*What you have to do*.
What you give back should be exactly the lines from the one with "Given: Click the Permissions list icon" through the end of the data, without the pictures.

Data extracted from a collection
==============================

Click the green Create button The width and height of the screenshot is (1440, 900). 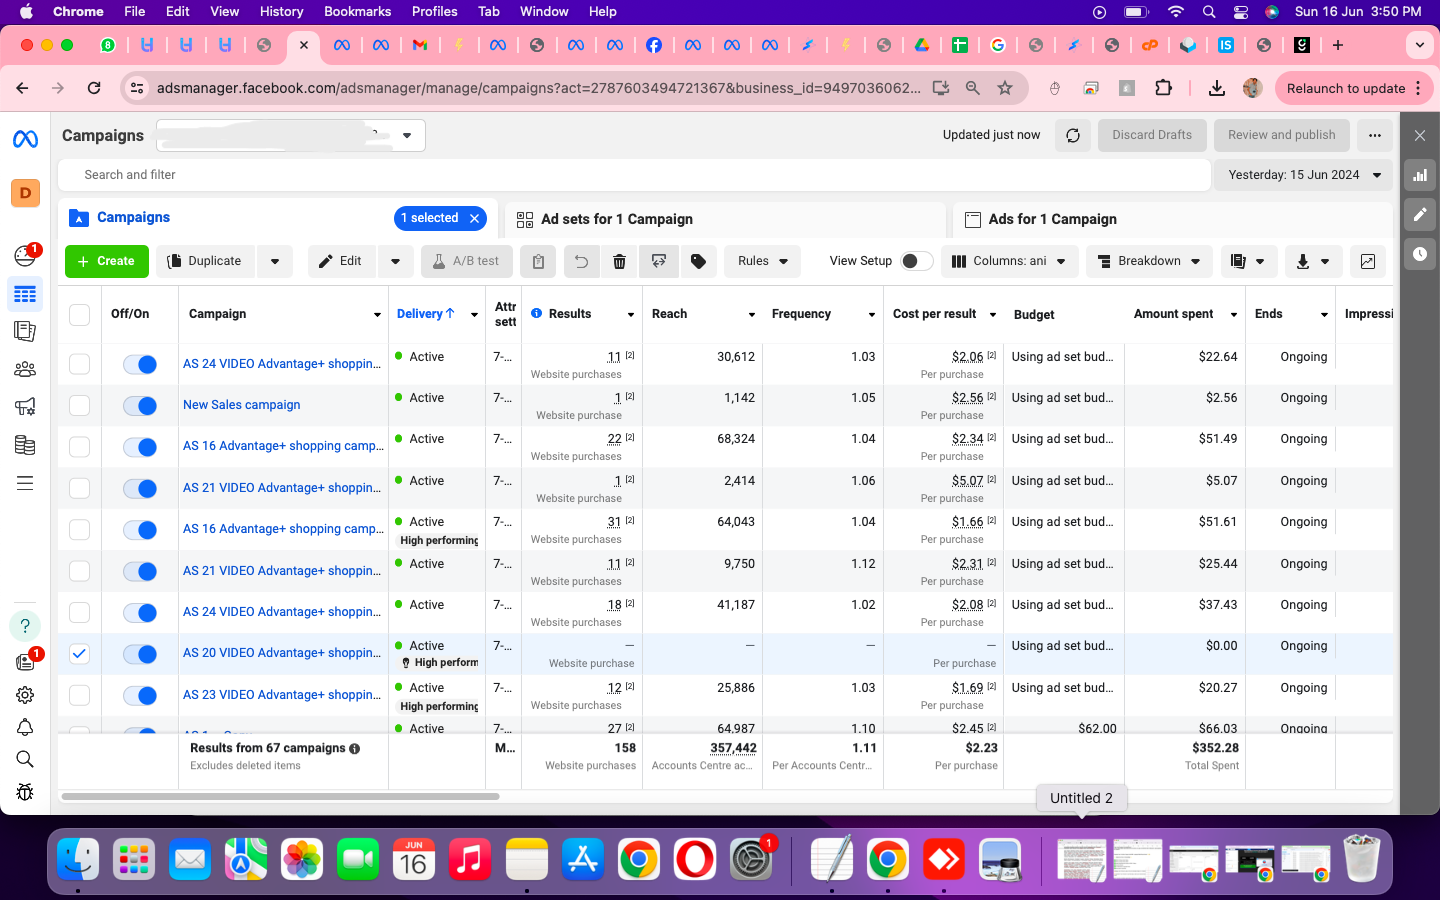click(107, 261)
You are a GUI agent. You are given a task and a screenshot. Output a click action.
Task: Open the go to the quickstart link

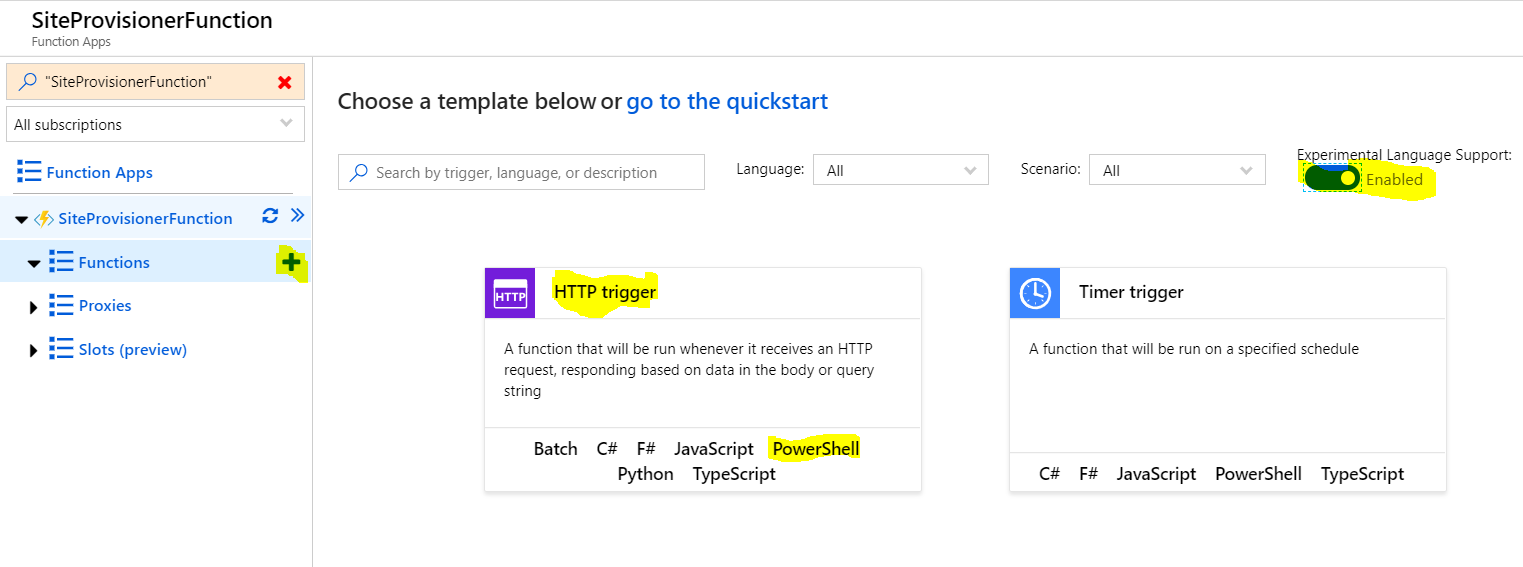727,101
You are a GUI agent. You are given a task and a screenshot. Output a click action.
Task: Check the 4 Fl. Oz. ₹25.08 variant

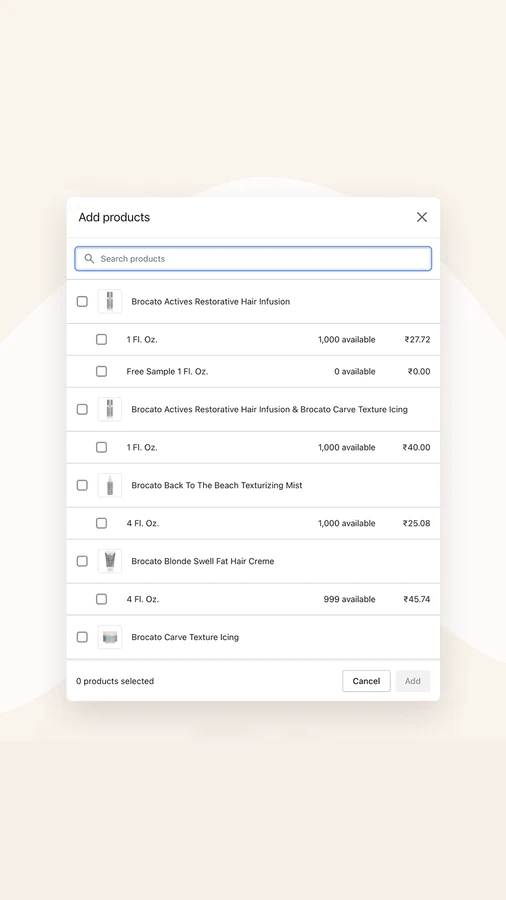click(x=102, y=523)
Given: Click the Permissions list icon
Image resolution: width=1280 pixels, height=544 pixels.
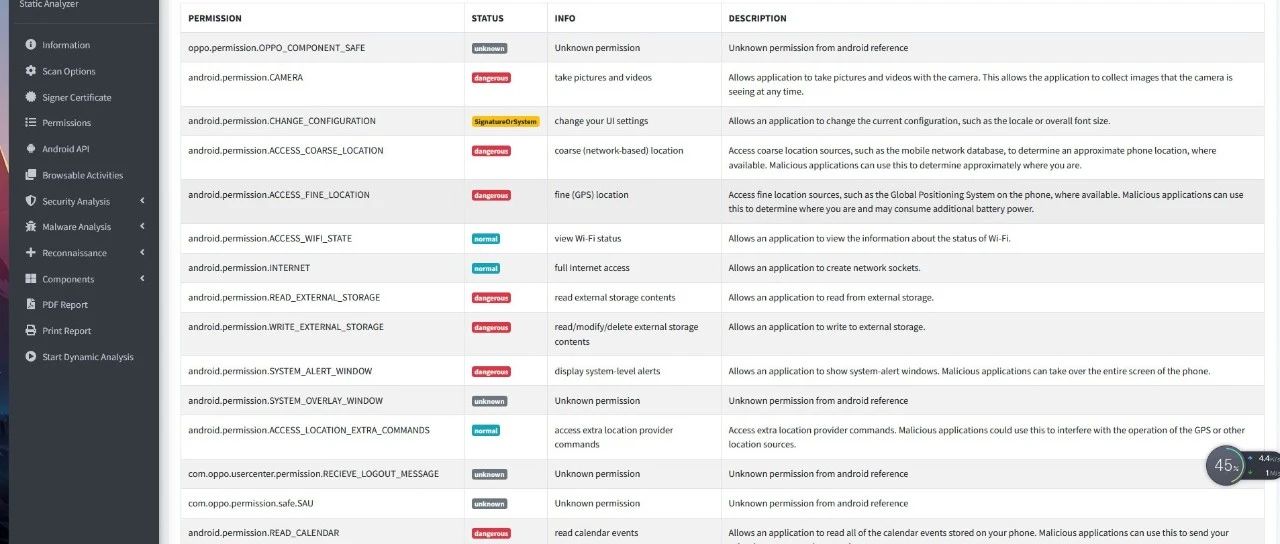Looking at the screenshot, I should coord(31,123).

==============================

*Finished exercise*.
Given: Click the Permissions list icon
Image resolution: width=1280 pixels, height=544 pixels.
Looking at the screenshot, I should coord(31,123).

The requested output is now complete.